**WHAT IS BEING ASKED**
Copy every one of the following records character for character, keeping each line intact and in its original order.

**DATA IN THIS EXERCISE**
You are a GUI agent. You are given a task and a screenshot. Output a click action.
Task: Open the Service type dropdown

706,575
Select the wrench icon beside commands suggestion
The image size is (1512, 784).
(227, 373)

**ANSWER IN FULL**
You are a GUI agent. You are given a task and a screenshot. Output a click action.
Task: Open the Service type dropdown

706,575
Select the wrench icon beside commands suggestion
The image size is (1512, 784).
(227, 373)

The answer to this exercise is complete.